For Yuhas, she was able to parlay the large amount of reads that were accumulated by her publications and chatper excerpts, and show them to literary agents. This posed a huge step forward for her writing career and was bolstered by the support of her community on Scribd – people who were willing to write in with support and ideas.
“So whether you are looking for an agent or writing an e-Book, posting a few chapters of your book online is a great way to get started. It’s free, and you’ll quickly see whether you are striking a chord with readers or if you need to go back and do some revising,” Yuhas said.
We did a short interview with Yuhas earlier today and have published it below with a link to an embed view of her chapter published to Scribd:
Q. How did you discover Scribd?
I was reading about a newly published author. Unfortunately, I can’t recall her name. She said she started out by publishing on Scribd so I took a look and liked what I saw.
Q. In your search for literary marketplaces or products, what other sites do you rely on using?
I’m not using any other sites. I am a freelance writer and have written for many publications such as the Sun-Sentinel, USA Today and China Daily USA among others so I am well published. I also have several blogs. All that said, writing a book is very different from writing an article for a magazine or newspaper. I knew I had a strong story (Quit and Be Quiet is my memoir of growing up with a severely mentally ill mother.) I just didn’t know if I was a strong enough writer to tell it or not. Scribd convinced me that I am.
Q. Do you still maintain contact with the Scribd community? Who were the contacts that made up your social circle on Scribd?
Absolutely! It’s been fun watching everyone’s progress and sharing their successes. Barbara Alfaro, Dan Essman, Rolando Garcia, Molly Greene, Claire Hennessy, Sunny Lockwood, Laura Novak, Robin Rule, Carla Sarett, Laura Zera and Rose (I don’t know Rose’s last name.) .
Q. Do you still use Scribd to further your literary work, or did it provide a springboard into other avenues or mediums for publishing?
I take a quick look at Scribd every day but not longer post on it It was a wonderful springboard. Recently, I’ve ventured into multimedia and have a new website – pardon my shameless promotion here – Baby Boomers – the first reality blog. That has opened a whole new media world. Because TV and the internet are quickly become one, I wanted to get into video and it is so much fun! But publishing my book is still my dream!

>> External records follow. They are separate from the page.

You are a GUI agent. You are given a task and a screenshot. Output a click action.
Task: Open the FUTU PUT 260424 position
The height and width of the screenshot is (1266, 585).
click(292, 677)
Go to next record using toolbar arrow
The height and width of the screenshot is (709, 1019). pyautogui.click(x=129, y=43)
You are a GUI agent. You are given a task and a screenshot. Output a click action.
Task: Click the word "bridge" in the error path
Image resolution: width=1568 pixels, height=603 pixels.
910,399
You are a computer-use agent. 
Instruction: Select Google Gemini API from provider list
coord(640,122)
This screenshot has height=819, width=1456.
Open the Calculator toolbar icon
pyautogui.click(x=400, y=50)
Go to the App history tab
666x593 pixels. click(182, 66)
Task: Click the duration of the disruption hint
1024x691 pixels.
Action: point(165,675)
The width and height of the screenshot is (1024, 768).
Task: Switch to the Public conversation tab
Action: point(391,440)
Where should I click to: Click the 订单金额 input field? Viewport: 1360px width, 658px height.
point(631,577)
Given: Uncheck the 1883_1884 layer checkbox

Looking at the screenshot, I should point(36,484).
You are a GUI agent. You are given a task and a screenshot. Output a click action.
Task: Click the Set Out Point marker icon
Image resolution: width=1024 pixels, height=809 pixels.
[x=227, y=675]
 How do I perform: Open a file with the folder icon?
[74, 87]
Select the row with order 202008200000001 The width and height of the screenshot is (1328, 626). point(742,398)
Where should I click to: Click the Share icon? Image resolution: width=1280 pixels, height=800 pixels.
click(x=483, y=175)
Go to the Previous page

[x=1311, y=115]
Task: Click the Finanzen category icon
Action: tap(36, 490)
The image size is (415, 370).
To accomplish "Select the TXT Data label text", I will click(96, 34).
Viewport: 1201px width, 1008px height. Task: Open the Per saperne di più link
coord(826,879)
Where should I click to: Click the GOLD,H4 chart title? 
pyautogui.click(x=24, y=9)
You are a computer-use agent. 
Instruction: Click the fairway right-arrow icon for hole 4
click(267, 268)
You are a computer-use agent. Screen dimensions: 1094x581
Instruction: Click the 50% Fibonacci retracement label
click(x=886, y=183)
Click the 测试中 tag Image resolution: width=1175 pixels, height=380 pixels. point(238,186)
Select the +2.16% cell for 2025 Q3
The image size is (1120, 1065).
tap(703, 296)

Q. What is your current opinion on the literary marketplace for sites like Scribd and Amazon? As an author, are your seeing places that accommodate your work?
I haven’t worked on them firsthand, but I have talked to others who do. I think most authors are thrilled to be able to get their work out there and equally appreciate getting get honest feedback. Almost all of the sites offer that. The unique thing about Scribd is we became a Scribd family. As the song goes, “Those were the days my friend…” and they were.